IL COVID CONTAGIA I CONSUMI

L’emergenza sanitaria da Covid-19 e le sempre più crescenti restrizioni che ne sono derivate hanno di certo avuto un impatto importante sull’economia e necessariamente anche sui consumi elettrici. Le conseguenze più rilevanti sono arrivate solo a marzo, con l’adozione di provvedimenti via via più stringenti e generalizzati, che hanno progressivamente bloccato un numero crescente di attività economiche e produttive.
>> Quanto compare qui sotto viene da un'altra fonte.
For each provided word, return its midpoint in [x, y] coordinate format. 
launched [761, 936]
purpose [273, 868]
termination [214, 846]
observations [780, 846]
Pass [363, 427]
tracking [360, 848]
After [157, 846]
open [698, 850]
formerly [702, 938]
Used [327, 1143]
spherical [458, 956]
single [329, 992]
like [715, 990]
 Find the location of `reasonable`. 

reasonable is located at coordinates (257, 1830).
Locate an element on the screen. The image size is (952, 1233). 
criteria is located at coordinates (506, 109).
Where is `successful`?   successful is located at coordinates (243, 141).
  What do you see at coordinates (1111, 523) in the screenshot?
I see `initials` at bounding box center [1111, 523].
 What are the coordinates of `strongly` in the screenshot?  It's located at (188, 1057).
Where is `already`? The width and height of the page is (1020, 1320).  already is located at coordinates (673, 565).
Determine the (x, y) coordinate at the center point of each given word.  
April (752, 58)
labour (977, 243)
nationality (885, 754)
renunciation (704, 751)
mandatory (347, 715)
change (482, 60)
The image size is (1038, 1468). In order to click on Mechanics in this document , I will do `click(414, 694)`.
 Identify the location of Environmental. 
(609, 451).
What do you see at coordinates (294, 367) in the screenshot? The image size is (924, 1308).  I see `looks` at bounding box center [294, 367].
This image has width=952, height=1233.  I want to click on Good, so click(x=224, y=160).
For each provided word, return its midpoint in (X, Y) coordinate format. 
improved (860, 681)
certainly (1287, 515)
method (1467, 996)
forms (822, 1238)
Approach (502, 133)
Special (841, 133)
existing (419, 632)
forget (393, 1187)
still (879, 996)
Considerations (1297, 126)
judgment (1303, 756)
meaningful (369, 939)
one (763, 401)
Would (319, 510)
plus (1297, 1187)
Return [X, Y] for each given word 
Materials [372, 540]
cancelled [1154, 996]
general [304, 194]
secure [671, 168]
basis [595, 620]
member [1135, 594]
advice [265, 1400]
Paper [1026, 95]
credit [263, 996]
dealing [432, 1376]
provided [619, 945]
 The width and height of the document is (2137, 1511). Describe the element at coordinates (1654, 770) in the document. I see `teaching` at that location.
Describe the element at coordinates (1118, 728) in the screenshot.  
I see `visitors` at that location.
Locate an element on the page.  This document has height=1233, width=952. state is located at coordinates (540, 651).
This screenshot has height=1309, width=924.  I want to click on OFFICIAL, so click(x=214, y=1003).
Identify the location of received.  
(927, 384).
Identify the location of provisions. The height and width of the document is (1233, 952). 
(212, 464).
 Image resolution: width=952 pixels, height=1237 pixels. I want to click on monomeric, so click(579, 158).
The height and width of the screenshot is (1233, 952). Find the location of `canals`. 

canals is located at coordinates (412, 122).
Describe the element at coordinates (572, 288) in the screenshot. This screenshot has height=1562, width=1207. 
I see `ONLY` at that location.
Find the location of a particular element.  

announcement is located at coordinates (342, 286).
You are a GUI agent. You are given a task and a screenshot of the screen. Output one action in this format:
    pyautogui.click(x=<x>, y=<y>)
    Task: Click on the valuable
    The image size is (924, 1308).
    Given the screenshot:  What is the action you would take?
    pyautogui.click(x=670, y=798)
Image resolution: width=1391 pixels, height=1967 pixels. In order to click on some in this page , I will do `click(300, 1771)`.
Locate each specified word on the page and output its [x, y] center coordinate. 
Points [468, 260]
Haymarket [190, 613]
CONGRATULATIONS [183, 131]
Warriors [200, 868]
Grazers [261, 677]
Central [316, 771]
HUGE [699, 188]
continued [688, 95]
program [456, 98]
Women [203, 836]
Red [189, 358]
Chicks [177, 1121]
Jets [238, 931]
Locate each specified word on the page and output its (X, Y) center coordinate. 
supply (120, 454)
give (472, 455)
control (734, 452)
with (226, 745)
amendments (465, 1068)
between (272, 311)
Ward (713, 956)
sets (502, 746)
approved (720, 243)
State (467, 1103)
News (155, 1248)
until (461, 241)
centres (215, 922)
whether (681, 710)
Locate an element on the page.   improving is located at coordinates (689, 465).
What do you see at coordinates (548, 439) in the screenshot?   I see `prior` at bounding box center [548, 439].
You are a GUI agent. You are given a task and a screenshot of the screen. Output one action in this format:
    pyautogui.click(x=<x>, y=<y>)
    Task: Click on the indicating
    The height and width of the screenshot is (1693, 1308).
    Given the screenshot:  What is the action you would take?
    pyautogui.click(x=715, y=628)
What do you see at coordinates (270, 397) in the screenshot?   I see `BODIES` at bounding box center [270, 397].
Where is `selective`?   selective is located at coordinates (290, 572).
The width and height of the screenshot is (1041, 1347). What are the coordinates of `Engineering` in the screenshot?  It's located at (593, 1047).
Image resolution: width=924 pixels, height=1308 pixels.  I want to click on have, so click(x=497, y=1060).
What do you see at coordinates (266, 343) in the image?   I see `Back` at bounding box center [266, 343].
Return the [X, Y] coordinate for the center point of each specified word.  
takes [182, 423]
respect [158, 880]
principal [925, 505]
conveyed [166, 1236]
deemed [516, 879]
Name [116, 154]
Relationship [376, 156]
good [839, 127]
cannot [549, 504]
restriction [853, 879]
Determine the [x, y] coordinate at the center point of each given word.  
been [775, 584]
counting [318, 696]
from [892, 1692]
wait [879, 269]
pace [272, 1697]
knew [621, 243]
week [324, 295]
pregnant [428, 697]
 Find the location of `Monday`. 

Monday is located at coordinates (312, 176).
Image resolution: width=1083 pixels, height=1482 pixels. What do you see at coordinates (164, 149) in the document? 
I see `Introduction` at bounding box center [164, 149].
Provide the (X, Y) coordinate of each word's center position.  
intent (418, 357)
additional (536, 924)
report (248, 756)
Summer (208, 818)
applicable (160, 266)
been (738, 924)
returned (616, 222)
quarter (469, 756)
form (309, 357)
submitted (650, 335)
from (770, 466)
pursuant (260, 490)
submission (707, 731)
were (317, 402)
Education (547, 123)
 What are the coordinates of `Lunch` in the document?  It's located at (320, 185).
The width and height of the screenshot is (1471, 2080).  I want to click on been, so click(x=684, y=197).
Nel mese di marzo 2020, secondo quanto rilevato da Terna, la domanda di elettricità in Italia è stata di 23,7 miliardi di kWh, in diminuzione del 10,2% rispetto allo stesso mese del 2019 pur con un giorno lavorativo in più e una temperatura media mensile inferiore di 1,2°C. In termini congiunturali, il dato destagionalizzato e corretto dagli effetti di calendario e temperatura porta la variazione a -11,1% rispetto a marzo 2019 e a -10,8% rispetto al mese precedente (febbraio 2020).
Se si va a ritroso negli anni, ci si rende meglio conto dell’entità del crollo. I consumi del mese di marzo sono tra i più bassi degli ultimi 20 anni (escludendo i mesi di agosto e di aprile quando le festività pasquali si sono combinate con la Festa della Liberazione riducendo così i giorni lavorativi effettivi). Si tratta della flessione più significativa dopo quella di aprile 2009 (si registrò un -11%), quando si manifestarono sull’economia reale italiana gli effetti della grande crisi iniziata negli Stati Uniti nel 2007 e culminata – sul piano finanziario – con il fallimento di Lehman Brothers.
L’analisi geografica indica che i consumi di energia sono in calo, in particolare al Nord, zona a maggior impatto industriale ma anche quella più colpita dal virus, dove il consumo di energia elettrica è inferiore del 25% rispetto ai livelli precrisi.
Guardando più nel dettaglio ai dati dell’intero mese, il fabbisogno è stato coperto per oltre l’83% dalla produzione nazionale, in calo più dell’11% sull’anno precedente, e per la quota restante da importazioni nette dall’estero, in crescita invece di un 4% circa. La produzione da fonti rinnovabili ha coperto il 36% della domanda, in aumento rispetto allo stesso periodo del 2019 (+33%). La copertura della produzione nazionale con le rinnovabili si attesterebbe, così, al 42%, con un sensibile progresso rispetto allo scorso anno, che registrava un 40%. Secondo il modello Net di Althesys, nel 2020 la produzione netta da fonti rinnovabili elettriche dovrebbe arrivare a 111 miliardi di chilowattora, con una contrazione del 3% rispetto al 2019. In altre parole, le fonti rinnovabili rallentano un poco, mentre i consumi elettrici complessivi precipitano in modo brusco.

I consumi di gas naturale non sono da meno: con marzo si ha per il quinto mese consecutivo un calo su base annua (-4,3%). Nel contesto caratterizzato dall’emergenza sanitaria derivante dal Covid 19, la flessione è concentrata nel settore termoelettrico e industriale, dove i consumi si portano sui livelli minimi rispettivamente dal 2016 (1.738 milioni di mc, -18%) e dal 2010 (1.117 milioni di mc, -16%). In aumento del 13%, invece, i consumi del settore civile (3.763 milioni di mc), a fronte di un calo delle temperature, in particolare nella seconda metà del mese. In diminuzione ed ai minimi dal 2007 le esportazioni (38 milioni di mc, -81%).

La domanda nazionale di energia elettrica per il mese di aprile ha avuto una diminuzione ancora più marcata, almeno analizzando i primi 10 giorni. Nella prima domenica del mese la domanda ha toccato il suo minimo per il 2020 a 9,20 GW (10,37 GW il minimo 2019). Un’analisi dell’istituto Bruegel (che prende in considerazione i consumi elettrici dalle 8 alle 18 dell’8 aprile 2020 e li confronta con quelli del 10 aprile 2019) stima che, tenendo conto delle differenze di temperatura, il consumo di elettricità nell’Italia è diminuito del 27%. La stessa analisi è stata fatta in tutta Europa e i dati registrati sono i seguenti: Spagna -21%, Belgio -17%, Austria -16%, Francia -16%, Portogallo -15%, Gran Bretagna -14% e Germania -8%.